Tell me about Datagen, your role and your journey to founding the company.
Datagen’s CTO Gil Elbaz and I co-founded the company in 2018 with a mission to transform how teams work with data for computer vision AI development. The year before, we saw a demo of the Oculus Rift, and after the demo, we found ourselves wondering, “with sophisticated cameras embedded in the headset, why was a handheld device needed to connect the virtual space to physical space?” That’s when we realised the answer was data. From there, we knew there was a huge opportunity to solve 3D spatial presence challenges using advanced computer graphics and 3D simulation. But instead of focusing solely on VR/AR, we took a more holistic approach, concentrating on the seemingly intractable problem of generating high-performance data to enable human-centric real-world AI applications.
Now, Datagen is on a mission to evangelise how CV teams access, define and generate the data they need for AI applications. We call it Data-as-code, as we believe that the ultimate way to increase AI adoption globally is by making data acquisition as easy as writing code. Our platform delivers visual data with unmatched domain coverage and high variance. Our approach turns the heavy operational process of visual data collection and annotation into an easy-to-control programmable user interface, enabling CV teams to generate high-fidelity visual data, and train and evaluate models across the development lifecycle. Today, our customers include Fortune 500 companies across a variety of industries including AR/VR, home security, automotive, robotics, and more.
In my role as CEO, I advise on company strategy, work with our top clients and VC partners, and build our team so that we can make even wider leaps in the synthetic data space.
Take me through your recent report on synthetic data, what were the key findings and why should businesses take note?
Sure, so last December, Datagen released a research study to better understand how computer vision teams obtain and use AI/ML training data for computer vision systems and applications, and how those choices impact their projects.
Key findings of the study included:
- 99% experienced project cancellations due to inadequate training data.
- 50% of respondents reported working with synthetic data from publicly available datasets.
- Of those not currently using synthetic data, over 38% plan on using synthetic data in 2022.
- 57% reported that their training delays could have been mitigated by “data that covered more edge cases.”
From my perspective, one of the biggest takeaways from this study is that what was once a fragmented field, is beginning to coalesce around the promise of synthetic data to help mitigate frequent project delays and cancellations. The study revealed that training data has become a significant stumbling block for computer vision professionals, who cited a number of data-related complications hindering their organisation’s progress.

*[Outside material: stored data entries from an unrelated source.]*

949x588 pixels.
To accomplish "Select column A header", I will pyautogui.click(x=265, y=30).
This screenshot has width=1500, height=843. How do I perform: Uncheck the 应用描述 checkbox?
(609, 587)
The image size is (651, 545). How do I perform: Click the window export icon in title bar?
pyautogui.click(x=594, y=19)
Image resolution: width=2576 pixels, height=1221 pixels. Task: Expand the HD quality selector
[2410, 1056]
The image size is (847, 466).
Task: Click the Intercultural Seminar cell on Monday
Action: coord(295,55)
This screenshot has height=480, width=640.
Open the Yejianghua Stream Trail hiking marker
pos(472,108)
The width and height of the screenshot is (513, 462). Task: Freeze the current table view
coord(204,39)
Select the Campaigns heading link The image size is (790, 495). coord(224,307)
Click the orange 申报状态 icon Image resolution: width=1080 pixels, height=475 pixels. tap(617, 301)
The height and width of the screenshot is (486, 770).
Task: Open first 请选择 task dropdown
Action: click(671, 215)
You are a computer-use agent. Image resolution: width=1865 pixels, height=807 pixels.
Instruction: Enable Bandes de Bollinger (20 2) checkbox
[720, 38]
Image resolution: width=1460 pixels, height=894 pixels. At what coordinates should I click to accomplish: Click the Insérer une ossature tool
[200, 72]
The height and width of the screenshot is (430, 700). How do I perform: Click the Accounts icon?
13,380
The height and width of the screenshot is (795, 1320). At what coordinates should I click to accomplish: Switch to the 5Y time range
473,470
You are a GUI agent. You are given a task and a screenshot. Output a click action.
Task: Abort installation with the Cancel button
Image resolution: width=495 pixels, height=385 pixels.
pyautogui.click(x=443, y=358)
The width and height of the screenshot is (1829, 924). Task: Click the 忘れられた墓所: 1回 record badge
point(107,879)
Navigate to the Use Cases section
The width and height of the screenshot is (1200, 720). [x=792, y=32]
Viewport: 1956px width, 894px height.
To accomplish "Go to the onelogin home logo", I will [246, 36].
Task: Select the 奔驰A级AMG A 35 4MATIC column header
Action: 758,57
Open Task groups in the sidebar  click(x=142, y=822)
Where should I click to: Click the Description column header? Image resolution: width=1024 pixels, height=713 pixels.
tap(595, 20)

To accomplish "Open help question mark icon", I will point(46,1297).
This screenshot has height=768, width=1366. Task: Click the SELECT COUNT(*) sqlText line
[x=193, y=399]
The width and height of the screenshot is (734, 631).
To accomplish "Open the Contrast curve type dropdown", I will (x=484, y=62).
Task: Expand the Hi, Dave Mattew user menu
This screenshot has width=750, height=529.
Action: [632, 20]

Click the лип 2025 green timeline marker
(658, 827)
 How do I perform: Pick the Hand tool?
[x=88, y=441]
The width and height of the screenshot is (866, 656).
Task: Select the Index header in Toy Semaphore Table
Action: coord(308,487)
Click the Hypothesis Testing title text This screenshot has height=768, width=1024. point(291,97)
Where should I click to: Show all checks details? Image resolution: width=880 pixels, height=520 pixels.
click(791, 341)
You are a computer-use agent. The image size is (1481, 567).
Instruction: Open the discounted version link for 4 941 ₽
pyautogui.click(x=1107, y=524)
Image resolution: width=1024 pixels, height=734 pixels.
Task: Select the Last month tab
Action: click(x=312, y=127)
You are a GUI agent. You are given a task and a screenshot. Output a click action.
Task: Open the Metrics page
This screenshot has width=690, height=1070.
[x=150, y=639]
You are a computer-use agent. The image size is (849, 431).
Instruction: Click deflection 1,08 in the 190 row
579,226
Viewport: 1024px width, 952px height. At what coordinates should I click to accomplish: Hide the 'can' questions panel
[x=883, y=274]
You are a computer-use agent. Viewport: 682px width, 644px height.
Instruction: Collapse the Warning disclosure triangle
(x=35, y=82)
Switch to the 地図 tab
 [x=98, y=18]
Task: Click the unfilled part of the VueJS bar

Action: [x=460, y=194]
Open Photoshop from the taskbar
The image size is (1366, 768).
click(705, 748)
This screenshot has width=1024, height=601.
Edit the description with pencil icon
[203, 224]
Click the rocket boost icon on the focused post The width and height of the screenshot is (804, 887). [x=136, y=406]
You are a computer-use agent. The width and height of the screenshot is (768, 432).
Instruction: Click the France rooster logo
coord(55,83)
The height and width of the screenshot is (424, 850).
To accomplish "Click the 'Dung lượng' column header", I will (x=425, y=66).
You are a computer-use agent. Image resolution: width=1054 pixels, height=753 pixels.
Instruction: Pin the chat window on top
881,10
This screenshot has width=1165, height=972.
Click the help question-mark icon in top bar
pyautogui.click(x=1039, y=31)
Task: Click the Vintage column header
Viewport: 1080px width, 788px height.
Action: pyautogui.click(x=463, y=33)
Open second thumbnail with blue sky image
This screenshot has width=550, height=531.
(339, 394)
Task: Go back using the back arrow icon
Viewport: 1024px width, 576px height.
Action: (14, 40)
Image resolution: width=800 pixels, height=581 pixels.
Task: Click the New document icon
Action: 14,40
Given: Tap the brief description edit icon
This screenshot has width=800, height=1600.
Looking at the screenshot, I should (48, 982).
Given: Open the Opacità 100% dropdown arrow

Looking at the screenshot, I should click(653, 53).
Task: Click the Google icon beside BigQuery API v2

For businesses, it’s important to understand that synthetic data is the future of data. It’s a new way to control and consume the data that our AI systems need. We actually have plans to organise another survey towards the end of the year to check on the progress CV teams have made throughout the year.
How do you think we should use AI, data and machine learning for innovations that benefit humanity?
It’s no question that machine learning and AI can change the world for the better. As I mentioned, we at Datagen are working across several industries – from automotive to home security – to help businesses leverage data and AI to benefit humanity. In automotive, regulations such as that from the European New Car Assessment Programme (Euro NCAP) are driving the need for vehicles to integrate vision systems to detect mission-critical in-cabin scenarios to optimise driver safety. Take a driver starting to doze off as an example, the in-cabin alert system, built on AI, would be able to identify that and send an alert to recommend they pull over at a rest stop or turn on the AC to help keep them awake. And with in-home security use cases, we see companies investing in alerting suspicious outdoor activity and so on.
Why do you think so many choose synthetic data for computer vision?
Generating diverse data at scale is key to achieving robust results needed to train AI/ML applications. Today, most companies do this manually, resulting in data scientists wasting more than 80% of their time on “data” instead of “science.” By using synthetic data, computer vision teams can not only save time and resources but also ensure that their data is reflective of real-world scenarios. Companies can iterate on synthetic data because the information is constantly generated and tested without being weighed down by the manual collection and processes that come with natural data. It’s much easier to repeatedly train and test with synthetic data.
Essentially, generating diverse datasets at scale for computer vision training is an expensive, time-consuming process, and variance is very limited by the mere fact that situating humans in specific locations and photographing them is a complicated process — far more complicated and costly than doing so in a simulated environment. Additional benefits include effectively eliminating the need for manual annotation, a very tedious process that is prone to human error, and the reduction of biases that often occurs with real-world data.
What's next for Datagen?
It’s a really exciting time here at Datagen. We are just off the heels of closing $50M in Series B funding, which brings our total financing to over $70M. Looking to the future, we plan to continue bolstering our leadership position in the computer vision space. One of the fastest-growing fields within AI, computer vision needs a proper infrastructure stack to help advance the development of AI and its most imminent applications. As part of this, we plan to expand our synthetic 3D character model creation with updated control and features to give computer vision teams even more granular access when customising their preferred data sets. We are also expanding into additional domains, with new use-cases looking to harness the power of synthetic data.
Lastly, we see a need for standardisation, so we are aiming to create data formatting standards for common annotation.